### Instructions for the task
Copy the records below word for word, everything from the very first line down through the line containing "click(105, 492)".

### Input rows
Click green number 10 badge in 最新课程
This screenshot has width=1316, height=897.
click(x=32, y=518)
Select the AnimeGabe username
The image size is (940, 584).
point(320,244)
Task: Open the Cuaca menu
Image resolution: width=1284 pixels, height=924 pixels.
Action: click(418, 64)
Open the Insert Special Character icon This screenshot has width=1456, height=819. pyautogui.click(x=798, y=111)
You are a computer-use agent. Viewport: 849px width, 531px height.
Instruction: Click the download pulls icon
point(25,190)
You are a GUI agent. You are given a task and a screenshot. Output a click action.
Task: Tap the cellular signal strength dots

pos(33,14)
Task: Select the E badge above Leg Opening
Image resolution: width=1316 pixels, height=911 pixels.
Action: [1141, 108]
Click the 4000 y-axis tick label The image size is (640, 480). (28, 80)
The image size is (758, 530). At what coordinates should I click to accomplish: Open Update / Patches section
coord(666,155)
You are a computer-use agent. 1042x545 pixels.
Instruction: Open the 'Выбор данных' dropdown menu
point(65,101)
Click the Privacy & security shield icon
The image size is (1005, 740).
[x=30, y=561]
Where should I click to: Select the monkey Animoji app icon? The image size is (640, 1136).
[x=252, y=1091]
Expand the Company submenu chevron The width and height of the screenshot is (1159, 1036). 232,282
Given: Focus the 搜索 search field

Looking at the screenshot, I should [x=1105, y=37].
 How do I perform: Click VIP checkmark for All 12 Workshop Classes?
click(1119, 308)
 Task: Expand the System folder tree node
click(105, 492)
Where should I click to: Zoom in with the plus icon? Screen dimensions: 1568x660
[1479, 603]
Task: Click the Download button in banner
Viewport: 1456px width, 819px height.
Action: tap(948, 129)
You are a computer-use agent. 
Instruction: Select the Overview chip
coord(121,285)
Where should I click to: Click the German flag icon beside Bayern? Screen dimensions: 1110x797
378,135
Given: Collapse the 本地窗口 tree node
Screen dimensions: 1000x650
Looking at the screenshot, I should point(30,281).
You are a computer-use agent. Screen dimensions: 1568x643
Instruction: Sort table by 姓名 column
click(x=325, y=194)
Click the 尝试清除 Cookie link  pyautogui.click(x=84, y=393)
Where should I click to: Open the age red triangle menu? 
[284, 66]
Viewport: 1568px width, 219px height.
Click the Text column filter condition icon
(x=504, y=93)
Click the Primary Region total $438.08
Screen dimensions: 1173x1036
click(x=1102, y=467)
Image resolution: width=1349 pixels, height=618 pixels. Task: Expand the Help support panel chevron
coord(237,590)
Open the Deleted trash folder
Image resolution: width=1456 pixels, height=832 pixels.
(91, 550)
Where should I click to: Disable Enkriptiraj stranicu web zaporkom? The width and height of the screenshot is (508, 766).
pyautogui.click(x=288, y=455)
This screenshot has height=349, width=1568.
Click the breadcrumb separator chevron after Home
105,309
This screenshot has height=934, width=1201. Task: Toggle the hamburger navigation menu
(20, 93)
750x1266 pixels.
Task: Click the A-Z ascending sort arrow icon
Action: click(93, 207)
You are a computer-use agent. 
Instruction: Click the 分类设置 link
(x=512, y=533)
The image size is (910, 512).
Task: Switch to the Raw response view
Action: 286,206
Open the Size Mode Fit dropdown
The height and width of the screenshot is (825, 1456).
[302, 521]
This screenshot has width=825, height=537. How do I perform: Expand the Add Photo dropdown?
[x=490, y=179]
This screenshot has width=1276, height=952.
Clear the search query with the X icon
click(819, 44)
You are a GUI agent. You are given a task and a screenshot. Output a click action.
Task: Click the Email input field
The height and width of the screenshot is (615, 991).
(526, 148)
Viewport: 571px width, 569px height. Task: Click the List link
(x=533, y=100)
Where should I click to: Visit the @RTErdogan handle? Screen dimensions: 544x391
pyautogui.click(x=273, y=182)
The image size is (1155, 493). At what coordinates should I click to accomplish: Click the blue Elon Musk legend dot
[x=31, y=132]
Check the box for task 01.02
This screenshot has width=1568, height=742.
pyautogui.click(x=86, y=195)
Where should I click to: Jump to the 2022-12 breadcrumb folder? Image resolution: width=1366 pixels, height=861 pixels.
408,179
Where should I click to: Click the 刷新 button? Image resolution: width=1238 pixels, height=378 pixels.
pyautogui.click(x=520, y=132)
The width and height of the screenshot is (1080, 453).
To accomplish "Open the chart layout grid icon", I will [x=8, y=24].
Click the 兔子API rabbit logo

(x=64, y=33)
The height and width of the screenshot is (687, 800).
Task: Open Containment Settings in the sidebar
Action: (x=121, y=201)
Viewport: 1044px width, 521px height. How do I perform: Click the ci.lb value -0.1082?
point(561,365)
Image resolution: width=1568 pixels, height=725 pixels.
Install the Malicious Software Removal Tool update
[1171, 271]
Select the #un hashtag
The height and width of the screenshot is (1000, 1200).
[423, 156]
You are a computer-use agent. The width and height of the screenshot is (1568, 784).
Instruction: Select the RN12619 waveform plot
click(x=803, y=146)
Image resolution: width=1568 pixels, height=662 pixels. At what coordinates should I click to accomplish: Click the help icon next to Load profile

### Solution for this problem
Click green number 10 badge in 最新课程
This screenshot has width=1316, height=897.
click(x=32, y=518)
Select the AnimeGabe username
The image size is (940, 584).
point(320,244)
Task: Open the Cuaca menu
Image resolution: width=1284 pixels, height=924 pixels.
Action: click(418, 64)
Open the Insert Special Character icon This screenshot has width=1456, height=819. pyautogui.click(x=798, y=111)
You are a computer-use agent. Viewport: 849px width, 531px height.
Instruction: Click the download pulls icon
point(25,190)
You are a GUI agent. You are given a task and a screenshot. Output a click action.
Task: Tap the cellular signal strength dots

pos(33,14)
Task: Select the E badge above Leg Opening
Image resolution: width=1316 pixels, height=911 pixels.
Action: [1141, 108]
Click the 4000 y-axis tick label The image size is (640, 480). (28, 80)
The image size is (758, 530). At what coordinates should I click to accomplish: Open Update / Patches section
coord(666,155)
You are a computer-use agent. 1042x545 pixels.
Instruction: Open the 'Выбор данных' dropdown menu
point(65,101)
Click the Privacy & security shield icon
The image size is (1005, 740).
[x=30, y=561]
Where should I click to: Select the monkey Animoji app icon? The image size is (640, 1136).
[x=252, y=1091]
Expand the Company submenu chevron The width and height of the screenshot is (1159, 1036). 232,282
Given: Focus the 搜索 search field

Looking at the screenshot, I should [x=1105, y=37].
 How do I perform: Click VIP checkmark for All 12 Workshop Classes?
click(1119, 308)
 Task: Expand the System folder tree node
click(105, 492)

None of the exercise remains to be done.